● **Problem details**:
Given the listing below, write out exactly the lines starting with the line that has "Click the 打印 (Print) icon" and going on through the line that has "Given: Open the Try Pro Flexi link", both kept.

● **Source data**:
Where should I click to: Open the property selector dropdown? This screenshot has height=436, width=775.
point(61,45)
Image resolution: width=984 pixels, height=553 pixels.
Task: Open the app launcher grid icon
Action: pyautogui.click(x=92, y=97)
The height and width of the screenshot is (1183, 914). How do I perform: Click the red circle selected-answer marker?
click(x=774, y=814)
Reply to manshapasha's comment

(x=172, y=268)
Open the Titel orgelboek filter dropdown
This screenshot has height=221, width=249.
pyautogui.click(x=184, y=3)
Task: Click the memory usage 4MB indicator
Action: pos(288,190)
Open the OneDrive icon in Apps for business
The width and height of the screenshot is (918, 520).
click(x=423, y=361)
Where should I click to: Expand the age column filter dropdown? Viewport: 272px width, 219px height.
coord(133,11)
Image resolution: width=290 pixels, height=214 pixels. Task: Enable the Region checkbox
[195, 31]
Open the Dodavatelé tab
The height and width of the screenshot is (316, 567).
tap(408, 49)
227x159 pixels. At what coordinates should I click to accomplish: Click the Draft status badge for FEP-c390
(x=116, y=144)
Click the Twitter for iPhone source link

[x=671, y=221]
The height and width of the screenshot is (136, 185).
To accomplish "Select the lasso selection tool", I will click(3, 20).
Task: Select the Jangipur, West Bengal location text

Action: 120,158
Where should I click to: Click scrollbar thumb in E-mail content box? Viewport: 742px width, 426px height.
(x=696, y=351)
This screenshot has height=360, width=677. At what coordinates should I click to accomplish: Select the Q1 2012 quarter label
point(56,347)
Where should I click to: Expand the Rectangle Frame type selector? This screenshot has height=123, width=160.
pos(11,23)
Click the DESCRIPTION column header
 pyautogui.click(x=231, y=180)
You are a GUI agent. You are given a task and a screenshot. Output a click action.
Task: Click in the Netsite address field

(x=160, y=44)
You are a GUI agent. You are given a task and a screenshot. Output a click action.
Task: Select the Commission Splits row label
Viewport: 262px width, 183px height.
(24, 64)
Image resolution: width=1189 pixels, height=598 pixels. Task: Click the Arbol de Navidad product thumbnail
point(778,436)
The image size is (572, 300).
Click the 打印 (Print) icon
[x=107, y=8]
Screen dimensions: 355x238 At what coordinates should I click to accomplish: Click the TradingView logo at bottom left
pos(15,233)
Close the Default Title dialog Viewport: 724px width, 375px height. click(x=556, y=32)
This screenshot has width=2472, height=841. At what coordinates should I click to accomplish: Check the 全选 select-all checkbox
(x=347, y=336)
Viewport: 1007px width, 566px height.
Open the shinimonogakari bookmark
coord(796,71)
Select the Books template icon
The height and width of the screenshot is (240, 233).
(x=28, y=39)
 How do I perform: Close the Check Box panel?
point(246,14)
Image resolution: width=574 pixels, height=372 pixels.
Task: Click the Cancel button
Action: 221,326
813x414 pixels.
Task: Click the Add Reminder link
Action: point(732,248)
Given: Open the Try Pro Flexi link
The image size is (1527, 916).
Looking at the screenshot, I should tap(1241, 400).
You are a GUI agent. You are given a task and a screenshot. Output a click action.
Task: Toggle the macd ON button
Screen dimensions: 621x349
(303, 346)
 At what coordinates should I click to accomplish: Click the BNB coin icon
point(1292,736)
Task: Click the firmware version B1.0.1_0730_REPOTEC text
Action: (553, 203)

● **Solution for this task**:
Click the 打印 (Print) icon
[x=107, y=8]
Screen dimensions: 355x238 At what coordinates should I click to accomplish: Click the TradingView logo at bottom left
pos(15,233)
Close the Default Title dialog Viewport: 724px width, 375px height. click(x=556, y=32)
This screenshot has width=2472, height=841. At what coordinates should I click to accomplish: Check the 全选 select-all checkbox
(x=347, y=336)
Viewport: 1007px width, 566px height.
Open the shinimonogakari bookmark
coord(796,71)
Select the Books template icon
The height and width of the screenshot is (240, 233).
(x=28, y=39)
 How do I perform: Close the Check Box panel?
point(246,14)
Image resolution: width=574 pixels, height=372 pixels.
Task: Click the Cancel button
Action: 221,326
813x414 pixels.
Task: Click the Add Reminder link
Action: point(732,248)
Given: Open the Try Pro Flexi link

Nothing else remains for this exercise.